All seven justices took part in the oral argument. Hours before the hearing, the court posted an order noting that the full court had agreed Berger could participate. Though court rules allowed him to decide on a motion for recusal himself, Berger had submitted the issue to his colleagues.
Plaintiffs had challenged participation from both Berger and Justice Tamara Barringer. Barringer issued a separate order Monday confirming that she would take part in the case.
The path that the Holmes v. Moore case took to get to the high court in the first place proved controversial.
Back in September 2021, a three-judge trial court threw out North Carolina’s voter ID law by a 2-1 vote. Two Democratic judges overruled a Republican colleague in deciding that the ID law was racially discriminatory and violated the N.C. Constitution.
Following the trial court ruling, defenders of voter ID asked the N.C. Court of Appeals to hear their appeal, while plaintiffs asked the state Supreme Court to intervene. The high court voted along party lines to hear the case just weeks before the 2022 general election, when two seats on the high court held by Democrats were up for grabs.

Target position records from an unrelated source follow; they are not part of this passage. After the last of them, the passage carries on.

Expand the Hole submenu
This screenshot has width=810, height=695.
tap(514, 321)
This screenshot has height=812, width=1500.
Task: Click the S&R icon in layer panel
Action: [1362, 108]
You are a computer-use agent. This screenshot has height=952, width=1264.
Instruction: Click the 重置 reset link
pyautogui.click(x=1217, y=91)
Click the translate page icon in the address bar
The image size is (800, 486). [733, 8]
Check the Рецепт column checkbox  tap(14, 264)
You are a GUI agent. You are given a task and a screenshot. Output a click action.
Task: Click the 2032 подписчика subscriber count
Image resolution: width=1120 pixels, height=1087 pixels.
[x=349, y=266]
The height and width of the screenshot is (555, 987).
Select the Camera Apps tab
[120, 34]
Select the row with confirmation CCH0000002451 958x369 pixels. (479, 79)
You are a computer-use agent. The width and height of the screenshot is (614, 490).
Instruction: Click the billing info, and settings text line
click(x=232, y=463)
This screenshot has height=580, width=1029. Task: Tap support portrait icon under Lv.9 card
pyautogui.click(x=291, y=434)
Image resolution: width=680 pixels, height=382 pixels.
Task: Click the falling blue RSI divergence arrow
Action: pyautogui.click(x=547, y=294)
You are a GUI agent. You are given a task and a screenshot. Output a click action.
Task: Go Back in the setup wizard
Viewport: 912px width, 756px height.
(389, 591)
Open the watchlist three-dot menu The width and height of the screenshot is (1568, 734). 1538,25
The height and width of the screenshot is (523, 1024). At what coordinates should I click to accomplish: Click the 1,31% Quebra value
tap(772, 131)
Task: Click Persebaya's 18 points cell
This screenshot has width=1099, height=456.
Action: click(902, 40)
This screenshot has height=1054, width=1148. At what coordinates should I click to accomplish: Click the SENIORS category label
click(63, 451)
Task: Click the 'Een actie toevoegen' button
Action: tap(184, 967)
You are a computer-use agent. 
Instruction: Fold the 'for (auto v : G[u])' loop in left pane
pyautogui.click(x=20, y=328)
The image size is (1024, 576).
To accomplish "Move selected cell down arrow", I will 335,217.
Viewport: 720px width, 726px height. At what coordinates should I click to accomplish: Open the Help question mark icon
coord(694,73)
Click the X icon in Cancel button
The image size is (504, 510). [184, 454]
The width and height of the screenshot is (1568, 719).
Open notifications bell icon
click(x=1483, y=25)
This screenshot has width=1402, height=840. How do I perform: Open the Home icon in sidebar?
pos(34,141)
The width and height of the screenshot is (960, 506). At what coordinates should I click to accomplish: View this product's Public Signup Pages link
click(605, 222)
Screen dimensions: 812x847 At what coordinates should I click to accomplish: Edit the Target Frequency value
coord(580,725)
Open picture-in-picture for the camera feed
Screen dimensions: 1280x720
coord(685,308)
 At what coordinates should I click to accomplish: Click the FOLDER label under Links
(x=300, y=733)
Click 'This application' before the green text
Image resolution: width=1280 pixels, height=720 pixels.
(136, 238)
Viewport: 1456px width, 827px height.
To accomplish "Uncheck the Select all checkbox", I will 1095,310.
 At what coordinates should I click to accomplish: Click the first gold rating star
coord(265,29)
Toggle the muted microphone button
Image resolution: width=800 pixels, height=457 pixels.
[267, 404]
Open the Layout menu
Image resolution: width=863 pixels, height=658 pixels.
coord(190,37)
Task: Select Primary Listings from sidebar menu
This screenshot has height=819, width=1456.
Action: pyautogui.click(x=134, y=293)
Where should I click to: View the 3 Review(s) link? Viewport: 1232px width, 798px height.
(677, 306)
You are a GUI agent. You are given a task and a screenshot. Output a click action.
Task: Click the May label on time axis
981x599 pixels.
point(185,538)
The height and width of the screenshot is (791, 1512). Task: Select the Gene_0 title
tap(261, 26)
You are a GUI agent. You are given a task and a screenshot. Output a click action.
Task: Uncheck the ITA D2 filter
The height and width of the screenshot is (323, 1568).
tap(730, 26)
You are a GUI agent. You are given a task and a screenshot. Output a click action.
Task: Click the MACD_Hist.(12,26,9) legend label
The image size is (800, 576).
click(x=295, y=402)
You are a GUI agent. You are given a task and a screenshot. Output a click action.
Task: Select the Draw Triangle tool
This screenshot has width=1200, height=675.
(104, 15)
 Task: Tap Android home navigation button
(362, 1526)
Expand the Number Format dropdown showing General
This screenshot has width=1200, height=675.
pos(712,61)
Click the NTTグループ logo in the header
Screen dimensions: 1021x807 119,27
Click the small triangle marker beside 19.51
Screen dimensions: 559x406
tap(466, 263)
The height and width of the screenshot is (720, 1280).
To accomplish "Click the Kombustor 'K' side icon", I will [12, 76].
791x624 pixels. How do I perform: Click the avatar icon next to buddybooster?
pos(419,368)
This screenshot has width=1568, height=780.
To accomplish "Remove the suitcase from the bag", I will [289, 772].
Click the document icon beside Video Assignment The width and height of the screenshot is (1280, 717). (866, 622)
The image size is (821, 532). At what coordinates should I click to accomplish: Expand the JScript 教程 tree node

Legislative leaders accused ID opponents of “forum shopping” based on the contrasting partisan compositions of the two appellate courts. Republicans then outnumbered Democrats, 10-5, on the Appeals Court. Democrats outnumbered Republicans, 4-3, on the state Supreme Court.
“Once more, the majority expedites the hearing of a case where no jurisprudential reason supports doing so,” Chief Justice Paul Newby wrote for dissenting Republican justices when Democratic colleagues agreed to expedite the case.
If the state Supreme Court reverses course and upholds the law under the N.C. Constitution, the legal story will continue.
The voter ID law also faces a challenge in federal court. In an 8-1 ruling issued in June 2022, the U.S. Supreme Court ruled that state legislative leaders had the right to intervene in the federal case to defend voter ID. Originally scheduled for trial in January 2022, that federal case has not yet been rescheduled. No documents have been filed in the case since July.